Cosa si chiede:
1) Nel brano sui giovani esclusi, quali diaspore dovrebbero poter partecipare alla raccolta firme nei 100 gazebo? Elencale tutte.
2) Riprendi il brano sui giovani esclusi da dove si interrompe e proseguilo.

La mia FGS è rinata, cresciuta e maturata perchè dopo avergli dato l'anima, l'ho buttata per strada insieme ai radicali per raccogliere le firme sul referendum totalmente abrogativo (quello era il nostro quesito). Lo stesso si deve fare con la Rosa. Oramai ci siamo odorati e l'odore non dispiace alle due parti, ma se si continua a partecipare unicamente alle manifestazioni organizzate sul territorio dallo SDI o dalla FGS arriviamo poco lontano o meglio solo là dove si sommano i KM di autonomia radicali e socialisti. Occorre buttare il bambino in acqua: 100 gazebo in 100 città per la raccolta firme e per permettere alle diaspore radicali, socialiste, laiche, repubblicane, liberali di partecipare e non essere chiamate solo ed unicamente a darci fiducia quando apporranno sulla scheda una X. In questo quadro, ti sottopongo un tema: i giovani. Non ti parlo di questione generazionale, perchè non credo che le difficoltà dei giovani siano diverse da quelle degli adulti ma sono purtuttavia convinto che i giovani si sentano esclusi. E in realtà lo sono.

Siamo la prima generazione che sperimenta sul proprio corpo e sulla propria sanità psicofisica la flessibilità. Non solo quella nel mondo del lavoro, ma soprattutto quella sociale e culturale. Quando mio padre era giovane c'era il "verbo" ed era facile definirsi qualcosa, bastava vestire in un certo modo o pronunciare certi slogan per sentirsi parte di una grande ideologia e quindi di un "clan". Per noi figli e, per i più fortunati, periferici protagonisti del relativismo culturale, etico e ideale è un poco più complicato. Amiamo la nostra libertà, ma se non possiamo esprimerla a pieno e se non ci possiamo esprime a pieno, siamo costretti a rifugiarci nel familismo, nel clientelismo o, per chi fa politica, nel "filismo", vale a dire che se sei giovane e quindi hai tempo per esprimere le tue potenzialità, devi aspettare il tuo turno in fila indiana.

Sei un giovane avvocato, fai lo schiavo a zero lire facendo fotocopie e scrivendo pareri che altri firmeranno e da cui prenderanno denaro. Sei un giovane lavoratore dipendente, entra con il contratto di apprendistato allo stesso parametro, e quindi mansioni, di un vecchio collega ma prendi meno soldi perchè lui ha l'anzianità di sevizio e tu sei giovane e quindi hai tempo. Sei un giovane precario, fatti dare le assicurazioni per il mutuo dai genitori perchè la tua parola e il tuo impegno a rispettare gli obblighi di pagamento non valgono un cazzo e quindi non hai diritto alla casa ma nenache alla macchina o solo al motorino.

Materiale mostrato:
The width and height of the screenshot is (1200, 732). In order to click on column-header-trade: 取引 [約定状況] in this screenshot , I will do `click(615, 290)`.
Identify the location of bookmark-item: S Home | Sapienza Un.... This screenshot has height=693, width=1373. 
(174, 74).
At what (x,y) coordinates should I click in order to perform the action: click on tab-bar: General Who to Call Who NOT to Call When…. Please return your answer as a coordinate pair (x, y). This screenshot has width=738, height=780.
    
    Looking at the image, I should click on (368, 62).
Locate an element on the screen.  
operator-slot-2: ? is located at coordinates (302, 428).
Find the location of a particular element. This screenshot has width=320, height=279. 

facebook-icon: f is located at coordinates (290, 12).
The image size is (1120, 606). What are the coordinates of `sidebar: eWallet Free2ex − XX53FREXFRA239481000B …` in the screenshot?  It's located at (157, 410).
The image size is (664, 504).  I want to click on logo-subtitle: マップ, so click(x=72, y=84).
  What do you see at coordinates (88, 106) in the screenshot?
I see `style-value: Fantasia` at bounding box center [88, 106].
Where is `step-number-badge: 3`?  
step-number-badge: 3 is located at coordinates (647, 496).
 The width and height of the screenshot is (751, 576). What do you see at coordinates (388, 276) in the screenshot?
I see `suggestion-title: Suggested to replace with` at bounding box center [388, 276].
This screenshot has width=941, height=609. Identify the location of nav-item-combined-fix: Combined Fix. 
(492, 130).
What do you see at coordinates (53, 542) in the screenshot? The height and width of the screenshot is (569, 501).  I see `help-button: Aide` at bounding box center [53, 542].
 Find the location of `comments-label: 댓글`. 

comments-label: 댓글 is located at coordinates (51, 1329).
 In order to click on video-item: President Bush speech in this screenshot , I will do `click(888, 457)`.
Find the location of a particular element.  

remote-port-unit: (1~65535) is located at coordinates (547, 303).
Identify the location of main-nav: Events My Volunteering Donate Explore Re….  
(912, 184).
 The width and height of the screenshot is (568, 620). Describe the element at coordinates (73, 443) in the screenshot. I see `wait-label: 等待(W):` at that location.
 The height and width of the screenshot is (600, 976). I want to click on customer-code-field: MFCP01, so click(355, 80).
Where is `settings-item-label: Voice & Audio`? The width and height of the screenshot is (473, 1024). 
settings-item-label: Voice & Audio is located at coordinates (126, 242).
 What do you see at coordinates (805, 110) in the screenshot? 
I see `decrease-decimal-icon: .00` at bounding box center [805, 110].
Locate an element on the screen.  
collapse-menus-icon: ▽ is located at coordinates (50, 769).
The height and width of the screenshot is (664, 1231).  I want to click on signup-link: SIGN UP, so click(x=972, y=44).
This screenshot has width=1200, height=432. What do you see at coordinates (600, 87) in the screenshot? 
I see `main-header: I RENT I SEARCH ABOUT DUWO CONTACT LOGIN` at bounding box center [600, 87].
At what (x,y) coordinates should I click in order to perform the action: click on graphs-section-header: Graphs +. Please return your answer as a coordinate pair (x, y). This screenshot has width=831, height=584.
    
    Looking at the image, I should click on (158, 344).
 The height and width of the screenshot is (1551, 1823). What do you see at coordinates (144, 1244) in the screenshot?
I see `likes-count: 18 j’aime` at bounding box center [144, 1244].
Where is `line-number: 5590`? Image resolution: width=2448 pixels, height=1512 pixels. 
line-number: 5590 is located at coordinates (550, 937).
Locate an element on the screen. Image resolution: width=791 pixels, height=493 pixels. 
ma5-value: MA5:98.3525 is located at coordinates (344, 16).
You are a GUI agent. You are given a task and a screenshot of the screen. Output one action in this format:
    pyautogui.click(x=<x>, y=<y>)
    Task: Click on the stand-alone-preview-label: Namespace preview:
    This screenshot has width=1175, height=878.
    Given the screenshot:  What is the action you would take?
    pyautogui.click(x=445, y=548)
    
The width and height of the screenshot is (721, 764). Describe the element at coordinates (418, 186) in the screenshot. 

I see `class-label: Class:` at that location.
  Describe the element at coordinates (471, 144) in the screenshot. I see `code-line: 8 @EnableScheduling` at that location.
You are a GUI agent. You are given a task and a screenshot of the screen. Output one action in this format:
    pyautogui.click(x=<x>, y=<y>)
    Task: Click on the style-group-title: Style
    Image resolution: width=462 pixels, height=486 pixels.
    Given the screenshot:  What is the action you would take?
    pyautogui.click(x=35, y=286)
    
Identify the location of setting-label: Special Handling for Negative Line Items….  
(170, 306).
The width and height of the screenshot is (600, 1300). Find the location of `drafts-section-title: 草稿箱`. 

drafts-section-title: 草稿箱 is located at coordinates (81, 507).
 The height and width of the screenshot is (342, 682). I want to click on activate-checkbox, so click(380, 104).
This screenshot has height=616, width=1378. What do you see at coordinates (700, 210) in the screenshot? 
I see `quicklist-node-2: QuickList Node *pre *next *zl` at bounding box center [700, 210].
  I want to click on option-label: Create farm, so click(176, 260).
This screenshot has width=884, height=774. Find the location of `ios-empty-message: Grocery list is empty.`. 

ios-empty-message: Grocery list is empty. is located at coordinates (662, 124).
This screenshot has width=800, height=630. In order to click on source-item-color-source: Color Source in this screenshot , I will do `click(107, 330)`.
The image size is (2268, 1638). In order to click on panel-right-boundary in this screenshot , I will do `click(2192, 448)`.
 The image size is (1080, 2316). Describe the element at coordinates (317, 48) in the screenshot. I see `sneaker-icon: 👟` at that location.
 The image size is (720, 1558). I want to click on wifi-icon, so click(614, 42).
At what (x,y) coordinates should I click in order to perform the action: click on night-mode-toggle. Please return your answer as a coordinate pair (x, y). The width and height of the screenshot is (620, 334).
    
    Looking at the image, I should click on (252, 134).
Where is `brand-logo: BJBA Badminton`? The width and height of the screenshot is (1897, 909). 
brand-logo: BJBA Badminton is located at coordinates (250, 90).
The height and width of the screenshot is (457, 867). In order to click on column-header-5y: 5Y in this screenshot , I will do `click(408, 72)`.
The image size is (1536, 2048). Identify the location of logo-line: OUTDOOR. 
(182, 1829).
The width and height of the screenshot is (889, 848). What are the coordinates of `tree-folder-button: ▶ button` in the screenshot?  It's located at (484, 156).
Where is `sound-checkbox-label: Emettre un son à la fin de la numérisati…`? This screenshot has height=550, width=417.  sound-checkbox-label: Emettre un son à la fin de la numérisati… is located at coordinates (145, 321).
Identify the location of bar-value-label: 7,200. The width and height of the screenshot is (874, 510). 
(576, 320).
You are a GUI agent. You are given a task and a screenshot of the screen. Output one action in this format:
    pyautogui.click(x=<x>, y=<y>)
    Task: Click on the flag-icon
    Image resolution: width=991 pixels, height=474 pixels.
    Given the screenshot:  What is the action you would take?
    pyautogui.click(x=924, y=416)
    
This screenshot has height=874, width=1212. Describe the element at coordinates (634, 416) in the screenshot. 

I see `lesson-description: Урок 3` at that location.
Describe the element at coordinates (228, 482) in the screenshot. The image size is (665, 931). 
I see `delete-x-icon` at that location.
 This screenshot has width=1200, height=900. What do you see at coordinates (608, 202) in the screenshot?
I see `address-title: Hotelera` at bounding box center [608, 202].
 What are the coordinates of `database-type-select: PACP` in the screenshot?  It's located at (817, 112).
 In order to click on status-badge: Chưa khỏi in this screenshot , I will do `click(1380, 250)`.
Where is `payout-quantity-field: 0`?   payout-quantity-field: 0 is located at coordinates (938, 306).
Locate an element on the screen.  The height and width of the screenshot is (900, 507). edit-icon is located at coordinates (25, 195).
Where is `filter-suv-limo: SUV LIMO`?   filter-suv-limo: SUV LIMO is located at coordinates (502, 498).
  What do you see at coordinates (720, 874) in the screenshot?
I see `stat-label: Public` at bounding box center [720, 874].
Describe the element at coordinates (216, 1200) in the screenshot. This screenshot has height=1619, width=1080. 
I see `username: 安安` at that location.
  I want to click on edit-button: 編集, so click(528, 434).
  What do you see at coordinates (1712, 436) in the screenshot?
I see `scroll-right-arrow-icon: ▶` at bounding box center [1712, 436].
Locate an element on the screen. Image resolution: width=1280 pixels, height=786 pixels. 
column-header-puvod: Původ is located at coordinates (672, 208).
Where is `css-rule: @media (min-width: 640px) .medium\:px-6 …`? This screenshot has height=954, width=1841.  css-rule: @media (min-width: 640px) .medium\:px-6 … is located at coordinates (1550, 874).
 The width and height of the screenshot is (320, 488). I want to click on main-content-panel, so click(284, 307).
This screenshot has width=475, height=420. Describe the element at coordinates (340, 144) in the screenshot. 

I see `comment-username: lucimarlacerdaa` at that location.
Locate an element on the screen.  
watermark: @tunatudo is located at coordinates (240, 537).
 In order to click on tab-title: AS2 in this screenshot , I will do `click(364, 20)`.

Risposte in ordine:
1) Radicali, socialiste, laiche, repubblicane, liberali.

2)
Sei una giovane, entri a lavorare e se hai un collega uomo al tuo stesso parametro vieni messa a fargli da segretaria, perchè le donne quello fanno e poi sono inaffidabili perchè prima o poi vanno in maternità. Sei un giovane universitario, fai la fila aspettando un professore del cazzo che viene in ritardo, se viene, perchè era impegnato nel suo studio privato o in qualche società a fare il consulente. Sei uno studente, fai la "schiuma" su testi di italiano, matematica, storia e geografia astronomica chiedendoti a che cazzo ti serviranno, senza capire fino in fondo il nesso tra il fatto che in Italia i programmi didattici hanno 70 anni e il tuo professore la stessa età.

Sei un giovane politico e non militi nei radicali, fai la fila che prima di te ci sono i professionisti, quelli che se pure perdi tre elezioni di seguito meriti di essere ripagato, o consolato, con maggiori e più redditizi incarichi, sempre, evidentemente, al servizio del Paese, dei cittadini e della tua parte politica. Mi sembra possa bastare per chiedere l'intervento della corte penale internazionale per violazione dei "diritti fondamentali dell'uomo e del cittadino".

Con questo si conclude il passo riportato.